Resignations of Congress Ministries Under pressure from Nehru & Co, the Congress Ministries resigned in November 1939. It was politics of futile gesture—a big blunder; a political suicide. Wrote Balraj Krishna: “Yet, he [Sardar Patel] seemed to be in agreement with Gandhi insofar as the continuance of the Congress Ministries was concerned. This was typical of him as the party boss and as an administrator, who saw obvious political gains in holding on to power. Linlithgow’s thinking tallied with Patel’s. He had written to the King that ‘Jinnah had become alarmed by the defection of a growing number of Muslims from the Muslim League to the Congress’, because the Ministers could help their friends and ‘inconvenience their opponents’. Such defections, however probable, could not have taken place because of the Congress giving up power in the provinces. The Editor of The Hindu, K. Srinavasan,… ‘blamed Nehru for “the dreadful blunder” of withdrawing the provincial Ministers from office.”

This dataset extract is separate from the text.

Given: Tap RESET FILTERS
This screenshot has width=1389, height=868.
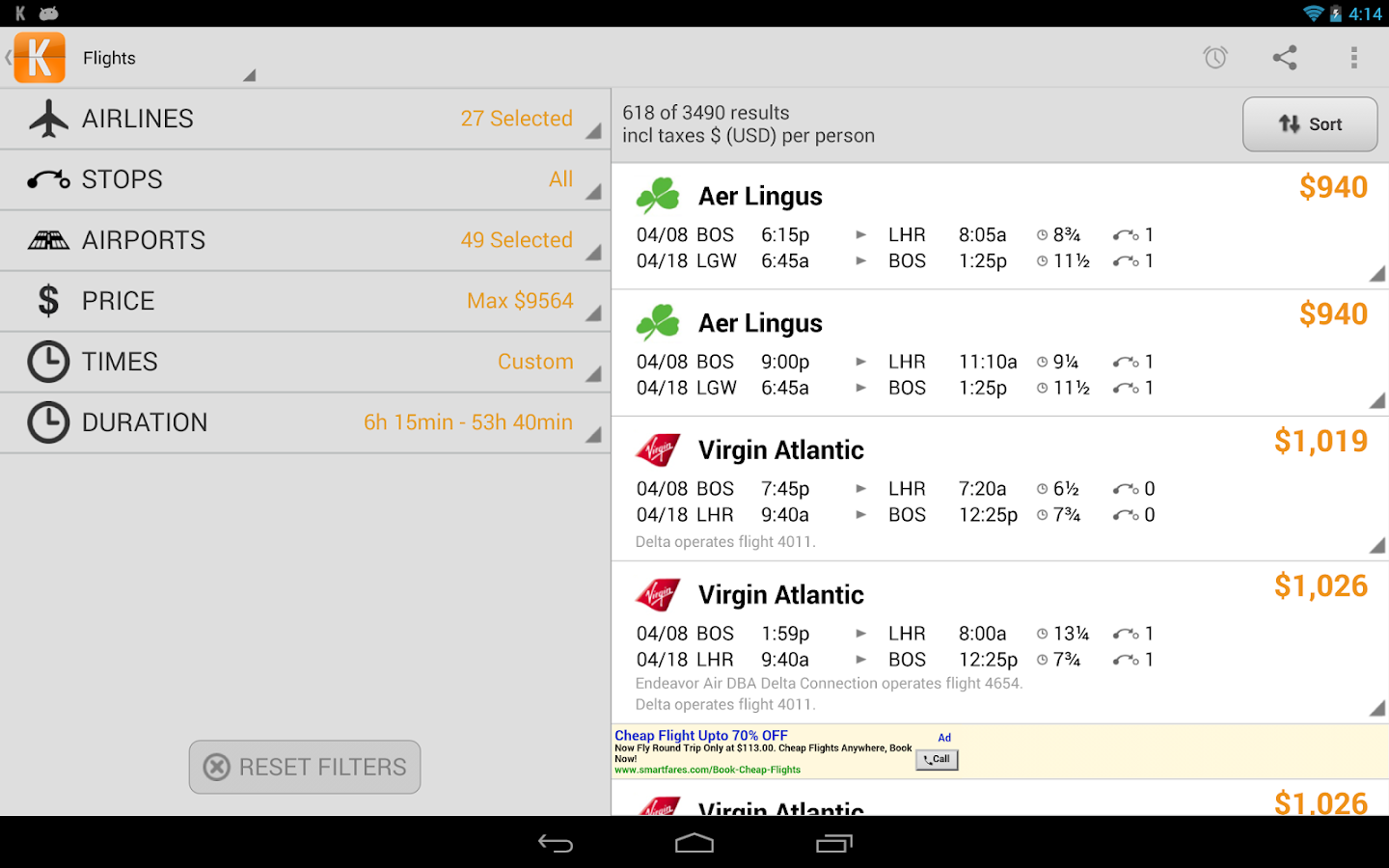Looking at the screenshot, I should (304, 767).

The ill-advised action of Nehru & Co was like giving up all the gains of the 1937-elections; and passing them on to the then defeated Muslim League. While for the Congress it was self-emasculation that greatly weakened it and drastically slashed its bargaining position, throwing it into wilderness, for the British and for Jinnah the Congress Ministries’ resignations were “good riddance”.